The lines below, beginning at the one that contains "Powered by Shopify (343, 1832)" and ending at the last, are to be retyped exactly.

* _Data under study_
▶

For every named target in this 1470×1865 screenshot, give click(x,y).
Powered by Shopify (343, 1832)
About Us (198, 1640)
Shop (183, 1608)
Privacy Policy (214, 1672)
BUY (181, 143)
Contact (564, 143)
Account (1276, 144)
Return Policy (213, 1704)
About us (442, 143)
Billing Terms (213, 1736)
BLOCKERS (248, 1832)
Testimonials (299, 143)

◀

* _Reply_
Powered by Shopify (343, 1832)
About Us (198, 1640)
Shop (183, 1608)
Privacy Policy (214, 1672)
BUY (181, 143)
Contact (564, 143)
Account (1276, 144)
Return Policy (213, 1704)
About us (442, 143)
Billing Terms (213, 1736)
BLOCKERS (248, 1832)
Testimonials (299, 143)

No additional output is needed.